BAB 49: TAK HADIR

415 64 8
                                    

Angin memelan mengikut waktu yang tak bisa dibancang.

Pukul setengah tiga sore. Panasnya siang berubah sejuk. Awan-awan tipis menyatu, menarik, berbentuk gempal, bernas. Menutupi matahari yang mulai letih menyorot sinarnya beberapa jam.

Di tempat ini. Suara gemuruh air terjun masih pamer. Udara dingin kian dingin. Angin kian ngeloyor tanpa permisi menggoyah pohon timbul gemerisik daun bambu dan entah pohon apa di sampingnya yang tinggi dan rimbun daun.

Benteng pipih. Bata. Kokoh dan kuat, tangga yang kuat oleh semen yang dibangun masa kolonial Belanda. Itu hanya cerita yang kita dengar dari Langit. Dan masyarakat sekitar.

Entah apa jadinya tempat ini.
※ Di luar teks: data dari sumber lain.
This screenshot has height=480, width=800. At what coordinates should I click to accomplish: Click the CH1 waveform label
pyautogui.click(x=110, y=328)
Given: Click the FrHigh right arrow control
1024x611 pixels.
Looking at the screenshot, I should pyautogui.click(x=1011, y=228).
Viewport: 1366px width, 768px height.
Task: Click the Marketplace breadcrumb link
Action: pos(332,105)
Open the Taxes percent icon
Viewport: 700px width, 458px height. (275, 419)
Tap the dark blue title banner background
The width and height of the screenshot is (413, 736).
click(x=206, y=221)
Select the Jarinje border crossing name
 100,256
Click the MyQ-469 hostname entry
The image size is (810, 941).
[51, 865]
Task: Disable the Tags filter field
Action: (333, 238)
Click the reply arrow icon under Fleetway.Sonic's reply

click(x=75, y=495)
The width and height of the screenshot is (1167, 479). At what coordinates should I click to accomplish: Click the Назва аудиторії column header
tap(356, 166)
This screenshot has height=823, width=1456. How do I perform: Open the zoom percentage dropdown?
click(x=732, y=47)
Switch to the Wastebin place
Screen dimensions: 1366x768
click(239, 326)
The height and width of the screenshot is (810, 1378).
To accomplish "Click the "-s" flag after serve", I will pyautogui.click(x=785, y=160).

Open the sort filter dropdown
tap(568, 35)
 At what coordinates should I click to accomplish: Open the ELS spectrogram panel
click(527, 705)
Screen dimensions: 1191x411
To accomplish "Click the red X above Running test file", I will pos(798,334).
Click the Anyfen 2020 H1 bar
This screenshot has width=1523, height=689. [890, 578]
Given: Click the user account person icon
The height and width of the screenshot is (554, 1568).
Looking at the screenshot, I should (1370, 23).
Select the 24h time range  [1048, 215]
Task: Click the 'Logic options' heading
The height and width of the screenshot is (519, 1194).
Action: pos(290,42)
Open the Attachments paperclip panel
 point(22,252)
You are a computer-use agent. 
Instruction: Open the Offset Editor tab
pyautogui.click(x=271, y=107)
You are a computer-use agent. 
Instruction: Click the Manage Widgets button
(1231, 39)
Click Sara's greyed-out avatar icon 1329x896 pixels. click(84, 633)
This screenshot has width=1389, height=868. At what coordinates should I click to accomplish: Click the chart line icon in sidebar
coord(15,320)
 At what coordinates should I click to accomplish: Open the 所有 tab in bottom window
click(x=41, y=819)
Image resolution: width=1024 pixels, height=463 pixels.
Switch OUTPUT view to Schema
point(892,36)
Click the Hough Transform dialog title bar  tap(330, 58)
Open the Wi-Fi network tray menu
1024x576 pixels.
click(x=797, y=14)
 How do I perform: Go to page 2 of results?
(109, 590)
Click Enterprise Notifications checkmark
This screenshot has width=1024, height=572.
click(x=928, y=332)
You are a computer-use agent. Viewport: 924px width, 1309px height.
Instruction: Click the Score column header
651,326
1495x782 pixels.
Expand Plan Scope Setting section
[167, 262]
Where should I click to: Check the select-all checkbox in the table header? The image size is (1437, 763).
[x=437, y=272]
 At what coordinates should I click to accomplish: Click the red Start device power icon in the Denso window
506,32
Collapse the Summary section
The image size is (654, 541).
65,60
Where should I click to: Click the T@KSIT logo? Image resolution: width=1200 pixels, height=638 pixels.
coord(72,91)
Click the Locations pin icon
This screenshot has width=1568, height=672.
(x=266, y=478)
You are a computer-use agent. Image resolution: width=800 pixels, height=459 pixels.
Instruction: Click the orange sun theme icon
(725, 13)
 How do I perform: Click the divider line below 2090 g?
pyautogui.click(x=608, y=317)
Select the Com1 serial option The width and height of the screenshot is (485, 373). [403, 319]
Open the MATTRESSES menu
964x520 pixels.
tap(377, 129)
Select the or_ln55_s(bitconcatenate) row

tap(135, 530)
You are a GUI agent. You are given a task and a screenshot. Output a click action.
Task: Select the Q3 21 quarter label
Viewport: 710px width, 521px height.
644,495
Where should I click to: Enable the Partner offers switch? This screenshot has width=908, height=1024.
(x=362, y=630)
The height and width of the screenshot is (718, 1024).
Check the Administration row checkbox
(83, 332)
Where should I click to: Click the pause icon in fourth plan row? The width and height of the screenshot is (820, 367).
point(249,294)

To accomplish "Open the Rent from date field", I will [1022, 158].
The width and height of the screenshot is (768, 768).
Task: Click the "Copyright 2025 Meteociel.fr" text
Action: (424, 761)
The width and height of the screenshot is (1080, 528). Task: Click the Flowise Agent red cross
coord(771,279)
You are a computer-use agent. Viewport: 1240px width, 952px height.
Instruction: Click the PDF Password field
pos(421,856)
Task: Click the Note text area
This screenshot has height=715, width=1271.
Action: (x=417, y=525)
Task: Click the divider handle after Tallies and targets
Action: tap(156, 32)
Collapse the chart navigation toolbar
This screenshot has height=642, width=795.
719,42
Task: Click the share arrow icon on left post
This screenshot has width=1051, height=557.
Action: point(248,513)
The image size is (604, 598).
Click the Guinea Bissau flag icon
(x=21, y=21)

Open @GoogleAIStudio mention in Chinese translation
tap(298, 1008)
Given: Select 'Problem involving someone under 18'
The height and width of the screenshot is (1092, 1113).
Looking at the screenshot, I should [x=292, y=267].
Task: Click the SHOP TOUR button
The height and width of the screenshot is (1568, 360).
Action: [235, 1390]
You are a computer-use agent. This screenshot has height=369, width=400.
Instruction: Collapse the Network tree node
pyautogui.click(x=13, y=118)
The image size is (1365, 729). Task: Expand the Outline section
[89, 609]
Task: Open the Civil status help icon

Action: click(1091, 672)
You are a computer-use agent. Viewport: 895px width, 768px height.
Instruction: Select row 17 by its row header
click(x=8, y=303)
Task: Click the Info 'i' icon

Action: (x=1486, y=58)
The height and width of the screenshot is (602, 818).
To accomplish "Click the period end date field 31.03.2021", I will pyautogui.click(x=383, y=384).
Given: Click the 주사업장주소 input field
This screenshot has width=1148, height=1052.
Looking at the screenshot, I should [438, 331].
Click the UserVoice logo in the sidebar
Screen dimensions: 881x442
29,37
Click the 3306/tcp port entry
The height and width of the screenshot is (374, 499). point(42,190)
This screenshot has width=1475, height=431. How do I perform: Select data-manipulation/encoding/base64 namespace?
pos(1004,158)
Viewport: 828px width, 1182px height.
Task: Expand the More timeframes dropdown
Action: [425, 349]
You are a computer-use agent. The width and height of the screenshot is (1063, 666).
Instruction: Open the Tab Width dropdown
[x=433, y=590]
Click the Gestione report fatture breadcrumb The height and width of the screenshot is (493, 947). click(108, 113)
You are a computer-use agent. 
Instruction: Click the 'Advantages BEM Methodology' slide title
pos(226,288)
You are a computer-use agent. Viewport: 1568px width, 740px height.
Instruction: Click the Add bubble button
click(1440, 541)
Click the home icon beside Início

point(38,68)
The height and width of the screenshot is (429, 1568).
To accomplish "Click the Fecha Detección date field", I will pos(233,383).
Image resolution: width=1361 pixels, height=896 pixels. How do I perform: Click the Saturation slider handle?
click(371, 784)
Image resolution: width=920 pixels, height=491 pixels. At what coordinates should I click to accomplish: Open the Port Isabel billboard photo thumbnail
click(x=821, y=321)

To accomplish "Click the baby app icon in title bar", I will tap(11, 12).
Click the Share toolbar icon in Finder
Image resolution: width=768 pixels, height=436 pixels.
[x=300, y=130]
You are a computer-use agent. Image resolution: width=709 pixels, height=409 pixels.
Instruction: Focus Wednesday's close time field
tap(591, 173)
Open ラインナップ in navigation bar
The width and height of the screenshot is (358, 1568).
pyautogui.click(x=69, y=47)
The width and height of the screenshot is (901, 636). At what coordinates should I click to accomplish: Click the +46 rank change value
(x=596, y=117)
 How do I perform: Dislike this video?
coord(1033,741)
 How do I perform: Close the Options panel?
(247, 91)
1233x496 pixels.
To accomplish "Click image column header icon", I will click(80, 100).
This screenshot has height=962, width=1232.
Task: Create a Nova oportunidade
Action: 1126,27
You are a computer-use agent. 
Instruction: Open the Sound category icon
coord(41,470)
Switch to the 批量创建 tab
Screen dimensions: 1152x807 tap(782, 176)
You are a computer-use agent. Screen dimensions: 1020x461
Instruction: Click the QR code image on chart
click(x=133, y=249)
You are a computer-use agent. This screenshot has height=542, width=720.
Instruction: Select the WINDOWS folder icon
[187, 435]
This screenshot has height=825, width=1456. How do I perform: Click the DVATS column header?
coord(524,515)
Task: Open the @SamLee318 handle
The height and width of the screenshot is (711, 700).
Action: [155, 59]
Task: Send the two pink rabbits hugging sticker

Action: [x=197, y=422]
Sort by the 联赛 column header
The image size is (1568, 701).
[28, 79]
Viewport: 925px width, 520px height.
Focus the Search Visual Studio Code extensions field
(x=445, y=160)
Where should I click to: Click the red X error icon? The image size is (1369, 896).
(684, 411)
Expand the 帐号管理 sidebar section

Mungkin dulu tempat ini adalah singgah bagi turis sekadar rehat menikmati dingin daun dan basah tubuh di air terjun.

Entah.

Arkais.

Cerita lama bahkan Langit belum ada.

Kita menikmatinya saat ini dan tak salahnya mempelajari sejarah dulu.

Tiga sore. Langit meredup. Tak molek hanya murung seperti ogah menguar kirana lagi.

Dua sejoli. Telentang di benteng pipih itu. Memejam mata tertidur dialuni lantunan gemerisik angin.

Kedua tangan menyilang kebelakang kepala sebagai alasa bantal. Gio. Dia melakukannya.

Langit membikin lipatan celana abunya sebagai bantal. Dia memejam mata tak lama membuka terpancang langsung kelangit redup.

Redum tak bercahaya.

Tubuh naik turun memompa udara di dalam sana. Langit menoleh, menggerakkan kepalanya kesamping, melihat Gio sedang tidur.

Arumi tubuh Gio tercium segar. Baunya aneh. Tapi bikin Langit memejam mata. Aroma manis dan itu berasal dari pipi.

Langit teringin mendekat, mendekatkan lubang hidung seraya mengendus sopan mencari arumi itu. Dan benar saja setelah ditilik, wangi itu dari roman Gio.

Langit setengah bangun. Jaraknya rada dekat. Dia bisa melihat visual Gio saat tidur.

Langit mengarahkan jari telunjuknya ke pipi Gio. Dia usap pelan dan menuju spot pipi yang selalu menekuk ke dalam saat senyum.

Langit menekan sedikit dirasa penasaran dengan apa yang terjadi orang yang punya lesung pipi.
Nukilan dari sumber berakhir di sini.